矢根尾が説明する言葉に、香苗は素直に納得したように笑いかけ頷いた。確かに少し前に矢根尾に引き合わされた友達という青年達は、香苗に自己紹介した時に彼女がいないと話していたのを思い出す。香苗に手を出さないようになんて彼が嫉妬してるんだと思うと、重苦しかった気持ちが少しだけ軽くなった。同じ塾に通っていた木内梓も矢根尾の授業を受けているから声をかけたら、大人の男の人と付き合いたいと簡単に乗ってきたのだ。
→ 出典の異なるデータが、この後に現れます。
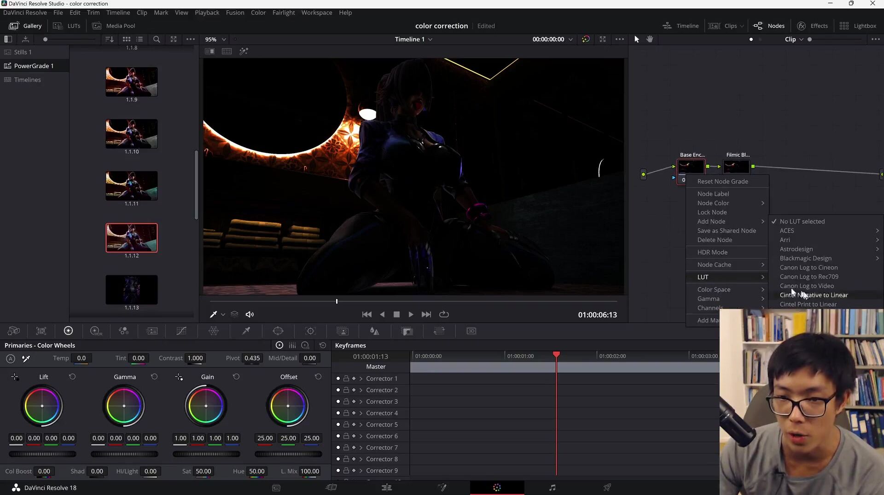Click the search icon in gallery toolbar
The width and height of the screenshot is (884, 495).
pyautogui.click(x=157, y=39)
意外と気が合う気がして、ついこの間一緒に矢根尾と食事に行っているから合コンだよと言えば誘いやすい。あと1人と考えて、直ぐ浮かんだのは麻希子だった。

麻希子を呼びつけると何時もと変わらない姿に、香苗は内心安堵する自分を感じた。中学生の時と目の前の麻希子は変わらないのが、自分のささくれだった心で安堵に変わるのに疑問を感じる。

何で安心したの?麻希子はまだ子供なんだよ?私はマキよりずぅっと色々経験して大人になったんだから。
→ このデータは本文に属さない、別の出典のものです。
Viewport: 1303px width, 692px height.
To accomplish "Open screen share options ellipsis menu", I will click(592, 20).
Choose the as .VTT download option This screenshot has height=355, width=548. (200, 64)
結局ノリが悪いし無愛想な麻希子が、さっさとバックレて消えたのに香苗は憤慨した。それでも矢根尾は機嫌よく食事に連れていってくれて、香苗は安心しながら彼の言うがままついていく。
矢根尾のおすすめの大人っぽい店で、まだ未成年だと言うのを隠して甘いジュースみたいなカクテルを勧められるまま何杯も飲んで盛り上がった。大人として扱われフラフラしながら5人で夜の街を歩き、気がついたら全員素っ裸だった。
矢根尾の友達と梓も一緒に裸になってゴチャゴチャやっているのに、矢根尾は笑いながら香苗を見ていた。驚いたことに矢根尾は笑いながら、香苗ではなく梓の後ろで腰をけだものみたいに振っている。しかも、香苗の後ろには別な男が気持ち良さそうに激しく腰を振っていて、矢根尾に穴がどうとか兄弟がどうとか言いながら笑っていた。矢根尾が課外授業だと笑いながら、梓の体を引き上げ腰の上に乗せると梓の中にアレが全部埋まっているのが丸見えになる。梓は気持ち良さそうにアレを出し入れするように腰を振っていて、香苗は呆然とした。
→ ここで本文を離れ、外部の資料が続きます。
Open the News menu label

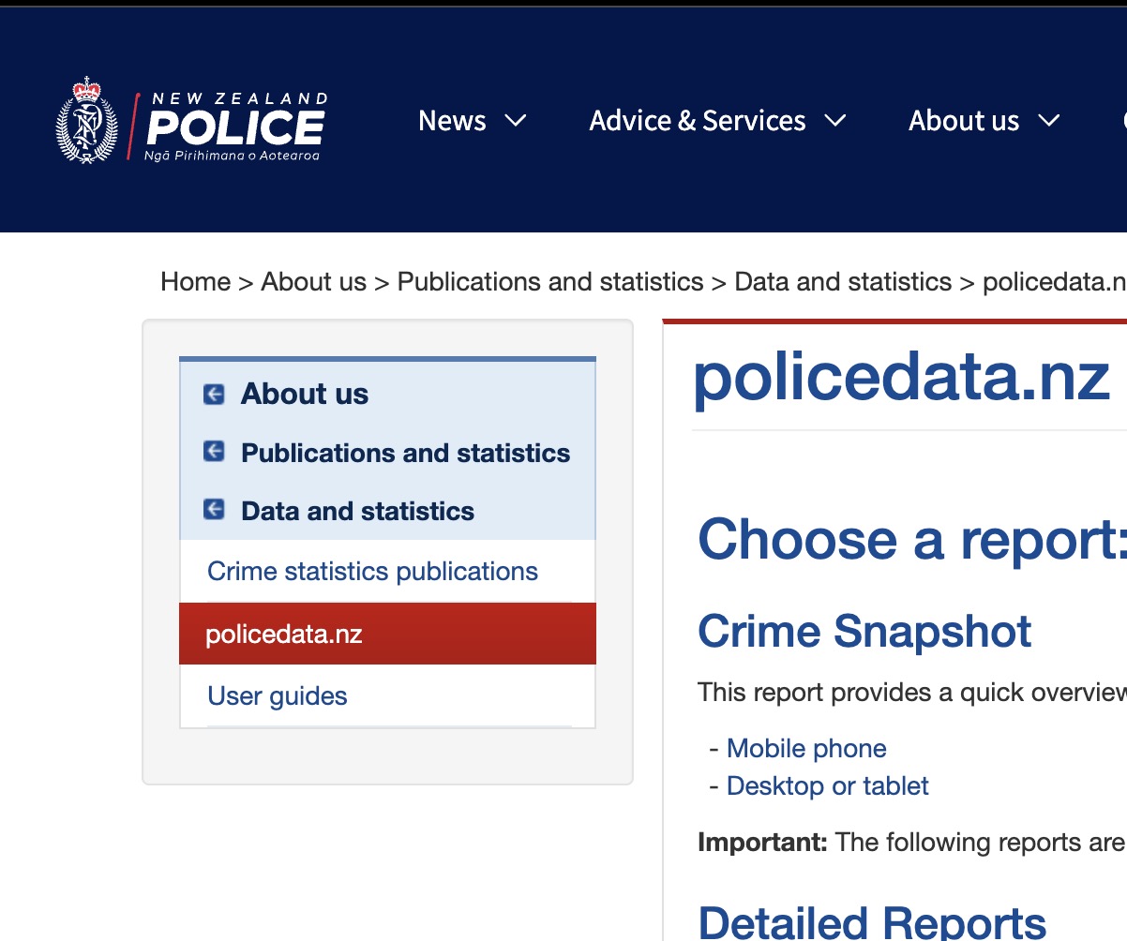(452, 121)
自分がみているのは本当の事なのか夢なのか、酔っているせいかよく分からない。

後ろで腰を振っていた人が、丹念に香苗の体をイヤらしく揉んだり舐めたりするからいつの間にか本当に気持ちよくなって香苗も声をあげている。

まだ高校生なのに、本当はもっと違うことを望んでいたのにどうしてこうなってしまったんだろう。心の何処かで麻希子と同じ、眼鏡でダサくてつまらない毎日の方がずっと良かったと感じている。でも、それがもう取り返しのつかない事なのだと気がついていて、香苗はどうすることもできずにいた。